Avrupa
Silah şirketleri Ukrayna için mühimmat yarışında

Ukrayna savaşının belki de en önemli cephelerinden biri, Kiev güçleri için batı ittifakının mühimmat üretimini bir süredir görülmedik seviyelere çıkarmak için büyük bir çaba sarf etmesi.
Financial Times’ta (FT) yer alan habere göre, Avustralya’nın Queensland eyaletinde Alman Rheinmetall ve yerel yüklenici NIOA’nın ortaklaşa sahip olduğu yeni bir mühimmat fabrikası Kiev için on binlerce top mermisi üretiyor.

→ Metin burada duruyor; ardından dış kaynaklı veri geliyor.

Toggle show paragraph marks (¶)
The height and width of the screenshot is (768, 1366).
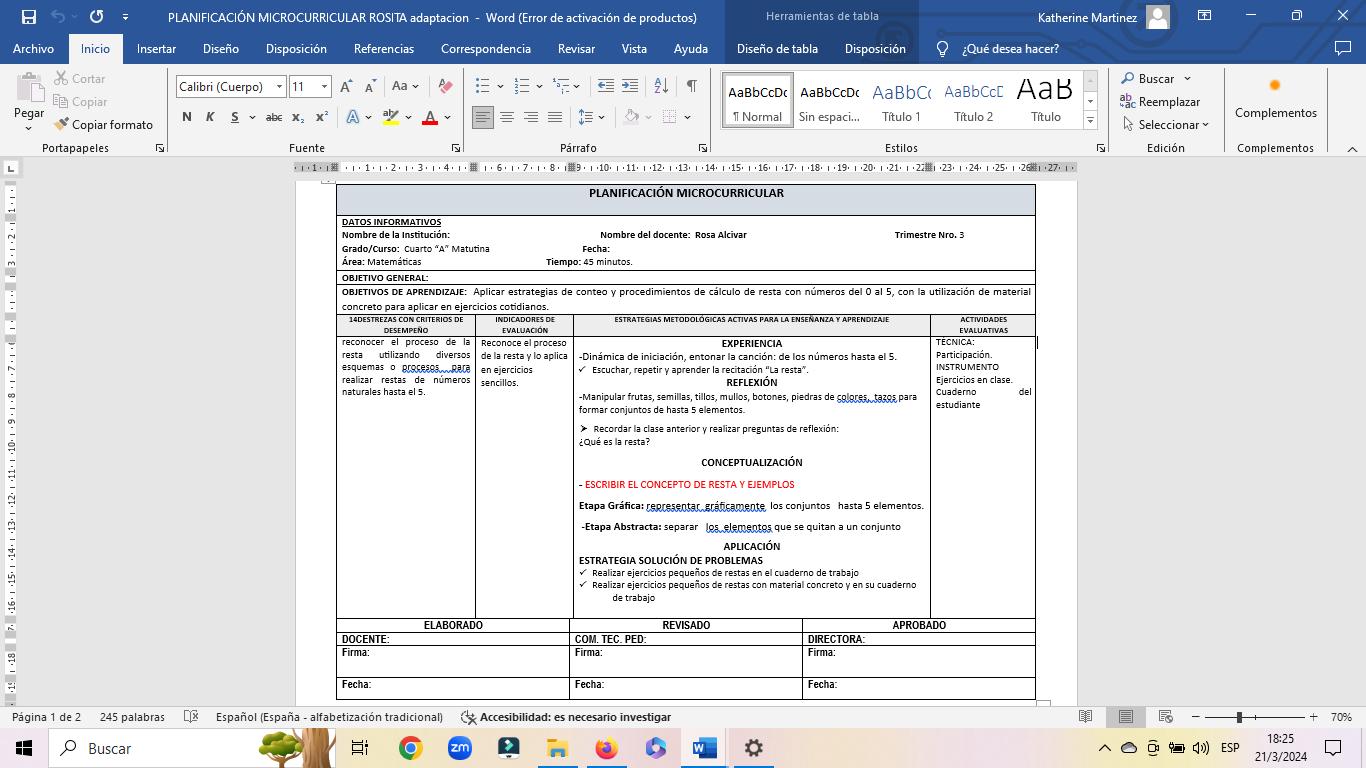691,87
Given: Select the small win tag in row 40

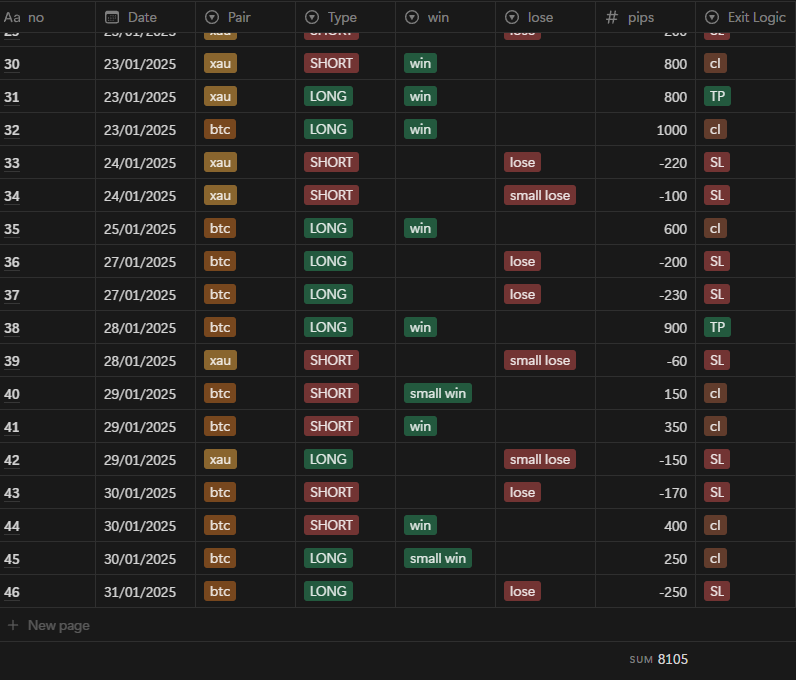Looking at the screenshot, I should click(438, 393).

İkinci Dünya Savaşı’ndan bu yana Avustralya’da inşa edilen ilk tesis olan Maryborough fabrikasındaki çalışmalar iki yıl önce açıldığından bu yana neredeyse hiç durmadı.

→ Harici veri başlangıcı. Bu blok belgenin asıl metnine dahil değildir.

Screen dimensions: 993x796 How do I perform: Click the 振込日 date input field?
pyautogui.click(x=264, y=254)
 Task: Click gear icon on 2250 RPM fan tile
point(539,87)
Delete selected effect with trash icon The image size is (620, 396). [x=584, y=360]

NIOA’nın CEO’su Robert Nioa, işgücünü güvence altına almak zaman alsa da “Şimdi uçuyoruz,” dedi.
Alman Rheinmetall Avustralyalı şirket ile ortak topçu mühimmatı üretiminde
Mermileri Almanya’ya ihraç eden ve burada Rheinmetall tarafından patlayıcılarla doldurulan şirket, gelecek yıl tesisteki yıllık üretimi yüzde 25 artırarak yaklaşık 55.000 mermiye çıkarmayı planlıyor.
NIOA, daha fazla sermaye yatırımıyla yılda 100.000’den fazla mermi üretebileceğini söylüyor. NIOA gibi dünya çapındaki diğer savunma şirketleri de, hükümetlerin Ukrayna’ya silah sevkiyatı yapması nedeniyle azalan ulusal stokları yenilemek için mühimmattan roket motorlarına ve füzelere kadar her şeyin üretimini artırdı.

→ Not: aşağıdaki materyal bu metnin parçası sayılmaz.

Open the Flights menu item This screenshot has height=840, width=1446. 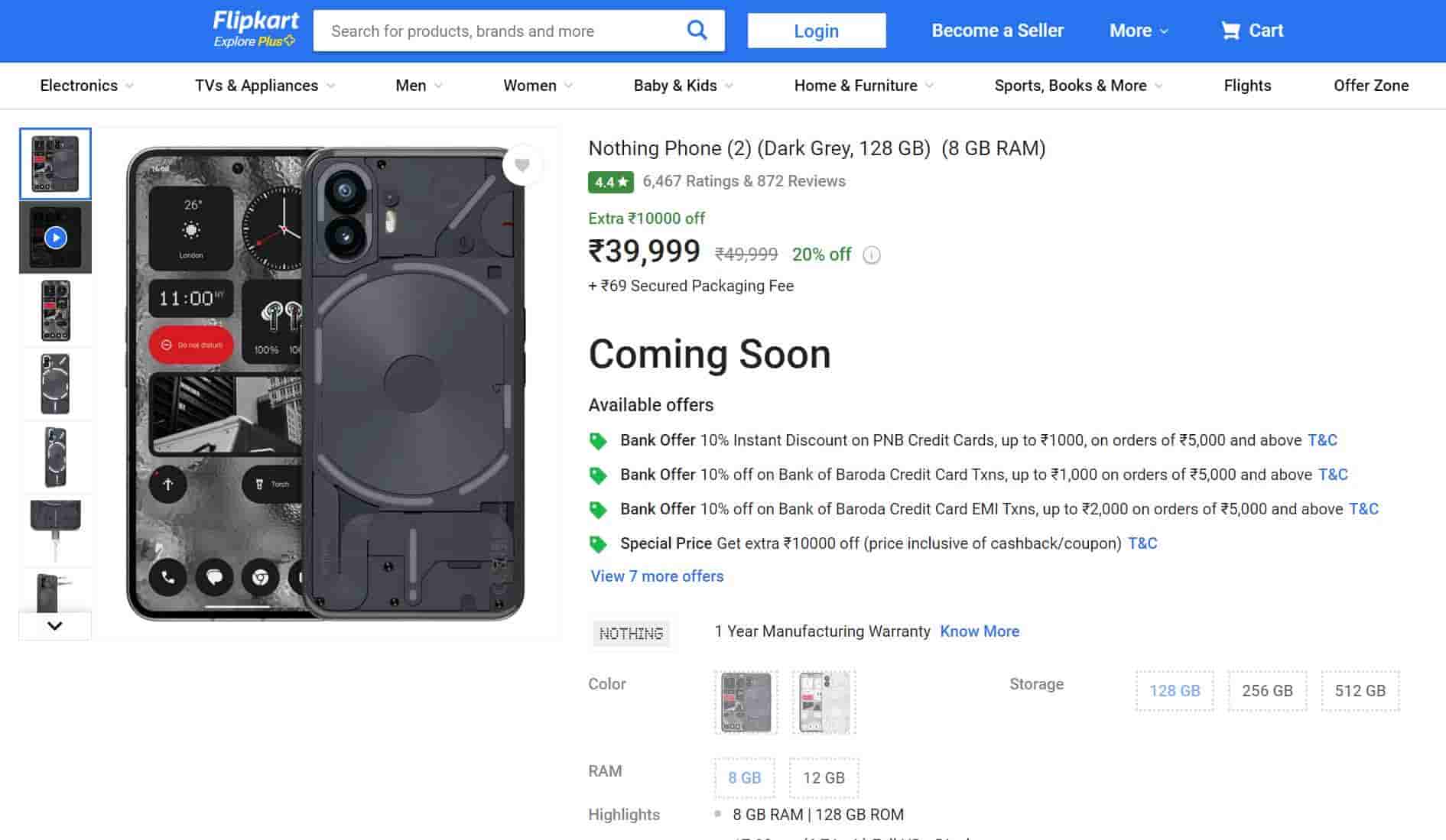click(1247, 86)
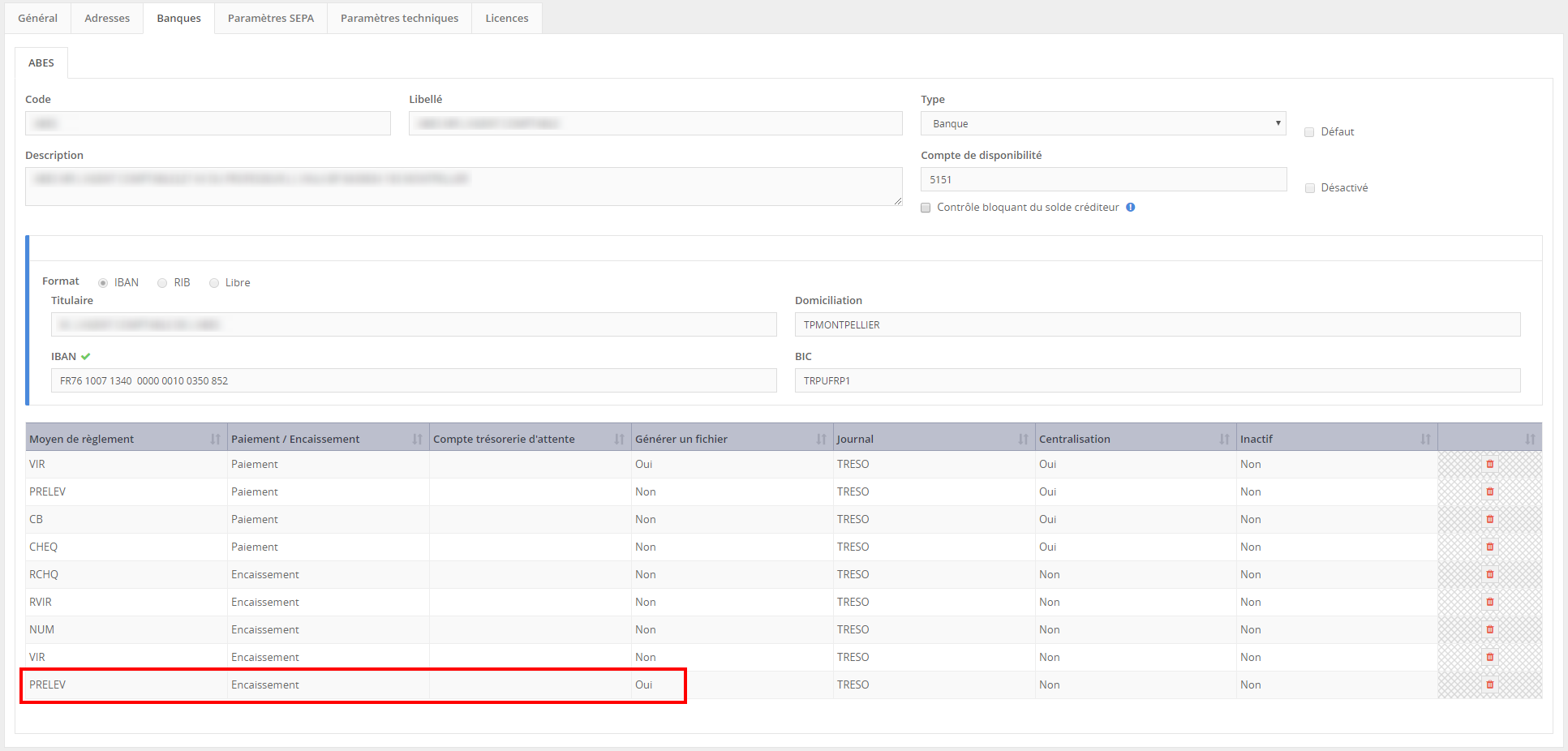Switch to Paramètres SEPA tab
This screenshot has width=1568, height=751.
point(270,18)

Bazı Avrupalı silah üreticileri son iki buçuk yılda ilerleme kaydederek, genellikle hükümet sözleşmelerini güvence altına almadan önce yatırım yaptılar.
Avrupalı silah şirketleri üretimlerini birkaç katına çıkardı
Uluslararası Stratejik Araştırmalar Enstitüsünde savunma tedariki konusunda araştırma görevlisi Tom Waldwyn, bazı durumlarda Avrupalı şirketlerin topçu mühimmatı üretimini “savaştan önce ürettiklerinin 10 katına kadar” çıkardıklarını söyledi.
Örneğin Rheinmetall, Şubat 2022’den önce yaklaşık 100.000 adet olan NATO standardı 155 mm mühimmat üretimini 2027’den itibaren yılda 1,1 milyon adede çıkarmayı planlıyor.
İsveçli Saab, mühimmatı da içeren kara muharebe işinin kapasitesinin son yıllarda ikiye katlanarak yılda 200.000 birime ulaştığını ve yakın gelecekte bunu tekrar ikiye katlayarak 400.000’e çıkarma yolunda ilerlediğini söyledi.
Fransız savunma ve teknoloji grubunun Birleşik Krallık’taki iştiraki Thales UK, Starstreak kısa menzilli hava savunma sistemini ürettiği ve Saab NLAW tanksavar sistemini monte ettiği Belfast’taki tesislerinde benzer şekilde kapasite artışına gitti.
Şirket önümüzdeki iki yıl içinde kapasitesini iki katına çıkarmayı ve ardından 2028 yılına kadar tekrar iki katına çıkarmayı planlıyor.
Tedarik zincirleri sorunu: Kritik hammaddelerde sorun sürüyor
Fakat FT’ye göre genel olarak, çabalar hâlâ tedarik zinciri kısıtlamaları nedeniyle engelleniyor ve sektör paydaşları, Avrupa’nın “Rusya’nın saldırganlığına” karşı koyabilmesi ve aynı zamanda tükenen stokları yeniden doldurabilmesi için çok daha büyük yatırımlara ihtiyaç olduğunu söylüyor.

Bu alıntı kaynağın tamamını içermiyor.